The expected output is an exact restatement of all the records.

——————

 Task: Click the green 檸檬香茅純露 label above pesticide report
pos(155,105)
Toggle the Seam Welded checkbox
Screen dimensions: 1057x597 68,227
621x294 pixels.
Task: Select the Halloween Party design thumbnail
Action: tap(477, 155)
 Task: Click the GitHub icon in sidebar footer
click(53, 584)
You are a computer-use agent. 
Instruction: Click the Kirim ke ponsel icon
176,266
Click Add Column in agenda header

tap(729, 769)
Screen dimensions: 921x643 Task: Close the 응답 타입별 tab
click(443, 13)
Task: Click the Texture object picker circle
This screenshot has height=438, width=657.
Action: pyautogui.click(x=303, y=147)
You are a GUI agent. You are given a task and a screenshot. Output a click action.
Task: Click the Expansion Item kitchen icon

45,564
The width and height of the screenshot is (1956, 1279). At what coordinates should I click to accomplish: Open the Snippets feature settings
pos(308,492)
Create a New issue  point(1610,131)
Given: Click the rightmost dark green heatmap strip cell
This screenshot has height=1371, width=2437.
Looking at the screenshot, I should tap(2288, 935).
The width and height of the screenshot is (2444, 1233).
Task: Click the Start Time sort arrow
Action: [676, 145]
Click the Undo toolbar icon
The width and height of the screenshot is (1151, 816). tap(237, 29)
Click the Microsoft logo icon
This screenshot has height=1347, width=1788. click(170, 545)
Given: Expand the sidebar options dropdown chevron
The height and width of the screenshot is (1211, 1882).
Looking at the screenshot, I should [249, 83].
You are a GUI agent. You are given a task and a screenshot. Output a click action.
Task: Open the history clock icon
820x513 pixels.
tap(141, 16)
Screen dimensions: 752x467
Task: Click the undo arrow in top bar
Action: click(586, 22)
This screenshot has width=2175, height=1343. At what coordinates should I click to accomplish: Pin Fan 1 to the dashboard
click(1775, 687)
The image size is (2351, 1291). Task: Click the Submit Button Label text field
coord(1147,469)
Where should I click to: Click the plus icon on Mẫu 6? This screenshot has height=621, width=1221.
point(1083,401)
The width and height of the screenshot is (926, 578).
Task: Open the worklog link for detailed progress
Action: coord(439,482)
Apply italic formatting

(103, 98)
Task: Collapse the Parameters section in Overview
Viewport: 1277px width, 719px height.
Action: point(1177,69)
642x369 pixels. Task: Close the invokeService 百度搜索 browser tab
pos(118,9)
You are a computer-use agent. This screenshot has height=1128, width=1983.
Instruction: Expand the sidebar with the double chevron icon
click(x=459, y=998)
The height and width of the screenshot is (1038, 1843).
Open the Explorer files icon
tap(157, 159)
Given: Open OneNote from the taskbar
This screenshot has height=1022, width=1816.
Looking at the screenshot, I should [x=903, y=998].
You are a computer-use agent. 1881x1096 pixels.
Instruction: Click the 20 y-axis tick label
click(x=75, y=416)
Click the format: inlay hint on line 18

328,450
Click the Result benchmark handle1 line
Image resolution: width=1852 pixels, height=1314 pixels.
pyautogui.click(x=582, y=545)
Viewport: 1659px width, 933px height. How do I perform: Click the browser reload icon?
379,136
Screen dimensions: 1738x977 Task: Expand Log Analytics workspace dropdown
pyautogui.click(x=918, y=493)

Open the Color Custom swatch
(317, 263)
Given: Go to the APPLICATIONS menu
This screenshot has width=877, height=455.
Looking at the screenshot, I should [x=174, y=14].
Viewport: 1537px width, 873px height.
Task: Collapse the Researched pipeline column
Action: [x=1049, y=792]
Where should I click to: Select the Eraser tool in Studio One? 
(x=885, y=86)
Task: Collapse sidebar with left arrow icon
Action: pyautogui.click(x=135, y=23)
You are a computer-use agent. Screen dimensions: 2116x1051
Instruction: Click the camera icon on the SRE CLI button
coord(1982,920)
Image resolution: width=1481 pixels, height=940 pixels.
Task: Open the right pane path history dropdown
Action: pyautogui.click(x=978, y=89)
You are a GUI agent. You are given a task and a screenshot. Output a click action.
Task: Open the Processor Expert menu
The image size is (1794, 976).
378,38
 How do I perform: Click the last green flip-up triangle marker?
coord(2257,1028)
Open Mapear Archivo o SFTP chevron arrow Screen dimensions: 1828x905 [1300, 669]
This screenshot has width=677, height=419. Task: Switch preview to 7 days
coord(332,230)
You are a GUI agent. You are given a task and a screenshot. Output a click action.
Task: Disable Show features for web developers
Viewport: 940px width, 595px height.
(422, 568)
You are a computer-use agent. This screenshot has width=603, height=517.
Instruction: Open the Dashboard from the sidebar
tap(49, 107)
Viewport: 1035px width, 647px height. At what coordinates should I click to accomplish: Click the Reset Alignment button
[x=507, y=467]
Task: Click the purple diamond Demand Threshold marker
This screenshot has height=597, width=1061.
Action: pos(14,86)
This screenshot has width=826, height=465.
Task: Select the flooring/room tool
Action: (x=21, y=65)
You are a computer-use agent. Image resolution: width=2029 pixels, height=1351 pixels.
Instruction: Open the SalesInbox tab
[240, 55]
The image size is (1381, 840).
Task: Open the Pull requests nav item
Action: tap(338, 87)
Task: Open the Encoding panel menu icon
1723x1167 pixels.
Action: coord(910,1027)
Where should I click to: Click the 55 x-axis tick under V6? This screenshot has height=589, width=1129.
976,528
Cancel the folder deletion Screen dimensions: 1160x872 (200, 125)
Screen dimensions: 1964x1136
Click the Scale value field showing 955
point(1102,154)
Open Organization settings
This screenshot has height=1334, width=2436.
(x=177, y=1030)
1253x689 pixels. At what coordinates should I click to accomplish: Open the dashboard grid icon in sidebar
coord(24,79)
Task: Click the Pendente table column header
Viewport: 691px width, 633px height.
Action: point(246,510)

——————

__ANSWER FOR THE TASK__:
 Task: Click the green 檸檬香茅純露 label above pesticide report
pos(155,105)
Toggle the Seam Welded checkbox
Screen dimensions: 1057x597 68,227
621x294 pixels.
Task: Select the Halloween Party design thumbnail
Action: tap(477, 155)
 Task: Click the GitHub icon in sidebar footer
click(53, 584)
You are a computer-use agent. 
Instruction: Click the Kirim ke ponsel icon
176,266
Click Add Column in agenda header

tap(729, 769)
Screen dimensions: 921x643 Task: Close the 응답 타입별 tab
click(443, 13)
Task: Click the Texture object picker circle
This screenshot has height=438, width=657.
Action: pyautogui.click(x=303, y=147)
You are a GUI agent. You are given a task and a screenshot. Output a click action.
Task: Click the Expansion Item kitchen icon

45,564
The width and height of the screenshot is (1956, 1279). At what coordinates should I click to accomplish: Open the Snippets feature settings
pos(308,492)
Create a New issue  point(1610,131)
Given: Click the rightmost dark green heatmap strip cell
This screenshot has height=1371, width=2437.
Looking at the screenshot, I should tap(2288, 935).
The width and height of the screenshot is (2444, 1233).
Task: Click the Start Time sort arrow
Action: [676, 145]
Click the Undo toolbar icon
The width and height of the screenshot is (1151, 816). tap(237, 29)
Click the Microsoft logo icon
This screenshot has height=1347, width=1788. click(170, 545)
Given: Expand the sidebar options dropdown chevron
The height and width of the screenshot is (1211, 1882).
Looking at the screenshot, I should [249, 83].
You are a GUI agent. You are given a task and a screenshot. Output a click action.
Task: Open the history clock icon
820x513 pixels.
tap(141, 16)
Screen dimensions: 752x467
Task: Click the undo arrow in top bar
Action: click(586, 22)
This screenshot has width=2175, height=1343. At what coordinates should I click to accomplish: Pin Fan 1 to the dashboard
click(1775, 687)
The image size is (2351, 1291). Task: Click the Submit Button Label text field
coord(1147,469)
Where should I click to: Click the plus icon on Mẫu 6? This screenshot has height=621, width=1221.
point(1083,401)
The width and height of the screenshot is (926, 578).
Task: Open the worklog link for detailed progress
Action: coord(439,482)
Apply italic formatting

(103, 98)
Task: Collapse the Parameters section in Overview
Viewport: 1277px width, 719px height.
Action: point(1177,69)
642x369 pixels. Task: Close the invokeService 百度搜索 browser tab
pos(118,9)
You are a computer-use agent. This screenshot has height=1128, width=1983.
Instruction: Expand the sidebar with the double chevron icon
click(x=459, y=998)
The height and width of the screenshot is (1038, 1843).
Open the Explorer files icon
tap(157, 159)
Given: Open OneNote from the taskbar
This screenshot has height=1022, width=1816.
Looking at the screenshot, I should [x=903, y=998].
You are a computer-use agent. 1881x1096 pixels.
Instruction: Click the 20 y-axis tick label
click(x=75, y=416)
Click the format: inlay hint on line 18

328,450
Click the Result benchmark handle1 line
Image resolution: width=1852 pixels, height=1314 pixels.
pyautogui.click(x=582, y=545)
Viewport: 1659px width, 933px height. How do I perform: Click the browser reload icon?
379,136
Screen dimensions: 1738x977 Task: Expand Log Analytics workspace dropdown
pyautogui.click(x=918, y=493)

Open the Color Custom swatch
(317, 263)
Given: Go to the APPLICATIONS menu
This screenshot has width=877, height=455.
Looking at the screenshot, I should [x=174, y=14].
Viewport: 1537px width, 873px height.
Task: Collapse the Researched pipeline column
Action: [x=1049, y=792]
Where should I click to: Select the Eraser tool in Studio One? 
(x=885, y=86)
Task: Collapse sidebar with left arrow icon
Action: pyautogui.click(x=135, y=23)
You are a computer-use agent. Screen dimensions: 2116x1051
Instruction: Click the camera icon on the SRE CLI button
coord(1982,920)
Image resolution: width=1481 pixels, height=940 pixels.
Task: Open the right pane path history dropdown
Action: pyautogui.click(x=978, y=89)
You are a GUI agent. You are given a task and a screenshot. Output a click action.
Task: Open the Processor Expert menu
The image size is (1794, 976).
378,38
 How do I perform: Click the last green flip-up triangle marker?
coord(2257,1028)
Open Mapear Archivo o SFTP chevron arrow Screen dimensions: 1828x905 [1300, 669]
This screenshot has width=677, height=419. Task: Switch preview to 7 days
coord(332,230)
You are a GUI agent. You are given a task and a screenshot. Output a click action.
Task: Disable Show features for web developers
Viewport: 940px width, 595px height.
(422, 568)
You are a computer-use agent. This screenshot has width=603, height=517.
Instruction: Open the Dashboard from the sidebar
tap(49, 107)
Viewport: 1035px width, 647px height. At what coordinates should I click to accomplish: Click the Reset Alignment button
[x=507, y=467]
Task: Click the purple diamond Demand Threshold marker
This screenshot has height=597, width=1061.
Action: pos(14,86)
This screenshot has width=826, height=465.
Task: Select the flooring/room tool
Action: (x=21, y=65)
You are a computer-use agent. Image resolution: width=2029 pixels, height=1351 pixels.
Instruction: Open the SalesInbox tab
[240, 55]
The image size is (1381, 840).
Task: Open the Pull requests nav item
Action: tap(338, 87)
Task: Open the Encoding panel menu icon
1723x1167 pixels.
Action: coord(910,1027)
Where should I click to: Click the 55 x-axis tick under V6? This screenshot has height=589, width=1129.
976,528
Cancel the folder deletion Screen dimensions: 1160x872 (200, 125)
Screen dimensions: 1964x1136
Click the Scale value field showing 955
point(1102,154)
Open Organization settings
This screenshot has height=1334, width=2436.
(x=177, y=1030)
1253x689 pixels. At what coordinates should I click to accomplish: Open the dashboard grid icon in sidebar
coord(24,79)
Task: Click the Pendente table column header
Viewport: 691px width, 633px height.
Action: point(246,510)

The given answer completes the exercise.